### List of tasks
(a) From the PCIe error handling text, list every kind of PCIe card it names as supporting online addition.
(b) Resume the PCIe error handling text after its final sentence and carry it forward.

═════ Document ═════

The PCI Error Handling feature allows an HP-UX system to avoid a Machine Check Abort (MCA) or a High Priority Machine Check (HPMC), if a PCIe error occurs (for example, a parity error). Without the PCI Error Handling feature installed, the PCIe slots are set in hard-fail mode. If a PCIe error occurs when a slot is in hard-fail mode, an MCA will occur, and then the system will crash.

With Advanced I/ O Error Handling, the PCIe cards will be set in soft-fail mode. If a PCIe error occurs when a slot is in soft-fail mode, the slot will be isolated from further I/ O, the corresponding device driver will report the error, and the driver will be suspended. The OLPAD command and the Attention Button can be used to online recover, restoring the slot, card, and driver to a usable state. PCI advanced error handling, coupled with Multi-pathing, is expected to remove upwards of 90% of I/ O error causes from system downtime.

#### PCle Hot-Swap or OL\* (Online addition, replacement, and deletion)

The system hardware uses per-slot power control combined with operating system support for the PCIe Card online addition (OLA) feature to allow the addition of a new card without affecting other components or requiring a reboot. This feature enhances the overall high availability solution for customers since the system can remain active while an I/ O adapter is being added. All HP supported PCIe cards (Gigabit Ethernet, Fiber Channel, SCSI, Term I/ O, etc.) and the corresponding drivers have this feature. The new card added can be configured online and quickly made available to the operating environment and applications. PCI OL\* is an easy to use feature in HP products, enhanced by the inclusion of doorbells and latches.

Furthermore, I/ O cards can fail over time, resulting in an automatic failover to the secondary path, or a loss of a connection to a non-critical device (For those devices that do not warrant dual-path I/ O). PCI online replacement (OLR) allows a user to repair a failed I/ O card, online, restoring the system to its initial state without incurring any customer visible downtime.

The Advanced PCIe I/ O PAS features are unique to Integrity systems and are enhanced by HP's mission-critical operating systems like HP-UX and OpenVMS. The combination of these features result in 20x to 25x better availability of the I/ O subsystem.

═════ Data section ═════

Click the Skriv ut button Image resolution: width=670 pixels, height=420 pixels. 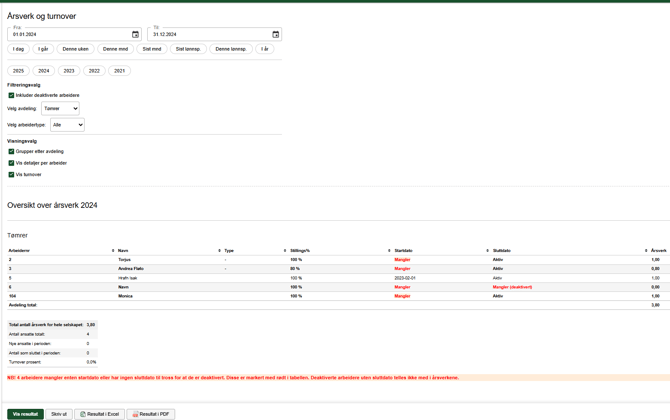click(x=59, y=414)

═════

### Answers per task
(a)
Gigabit Ethernet
Fiber Channel
SCSI
Term I/O

(b)
## Superdome 2 Serviceability

Superdome 2 has been designed to be highly serviceable. Many components have been leveraged from the c-Class and the new ones have been designed to the same service standards. Service repairs can be done quickly and efficiently usually with no tools.

Figure 6: Superdome 2 Components



All components front and rear accessible for easy serviceability

#### Superdome 2 Analysis Engine

#### The Classic Health Monitoring Model

HP Server platforms use management processors such as Integrated Lights-Out 3 (iLO 3) to monitor fundamental hardware health such as voltage, temperature, power, and fans. In this classic design, the management processor signals software agents running on the OS when it detects a problem that needs an administrator's attention. These server health agents then alert the administrator through protocols such as IPMI, SNMP, or W EBM. This classic picture works very well for small servers and those without partitions, such as the Integrity BL860c i2 and rx2800 i2.

#### The Legacy Superdome Health Monitoring Model

HP extended the classic model and applied it to the previous generation of sx1000- and sx2000based Superdome servers. In these systems, there is a set of management processors, monitoring the shared system hardware. In addition, there are separate components monitoring the partition-specific hardware.

Because these servers contain multiple OS-partitions, every OS-partition is notified when a management processor detects a problem in shared hardware. For example, if a power supply fails, every OS-partition is notified. Consequently, every OS-partition sends an alert and the administrator is inundated with redundant error messages.

Conversely, problems found only on a single partition's hardware are not shared with monitoring components in other partitions or with the main management processor. Thus administrators must check multiple, separate health logs for complete system information.

#### Figure 7: Superdome 2 Analysis Engine



#### The Superdome 2 Health Monitoring Model-The Analysis Engine

In Superdome 2, the core platform OS agents have been removed and replaced with analysis tools that run in the management processor subsystem. Administrative alerts come directly from the Superdome 2 Analysis Engine, not from each OS partition, thus eliminating duplicate reports.

The Analysis Engine does much more than just generate alerts. It centrally collects and correlates all health data into one report. It then analyzes the data and can automatically initiate a self-repair without any operator intervention.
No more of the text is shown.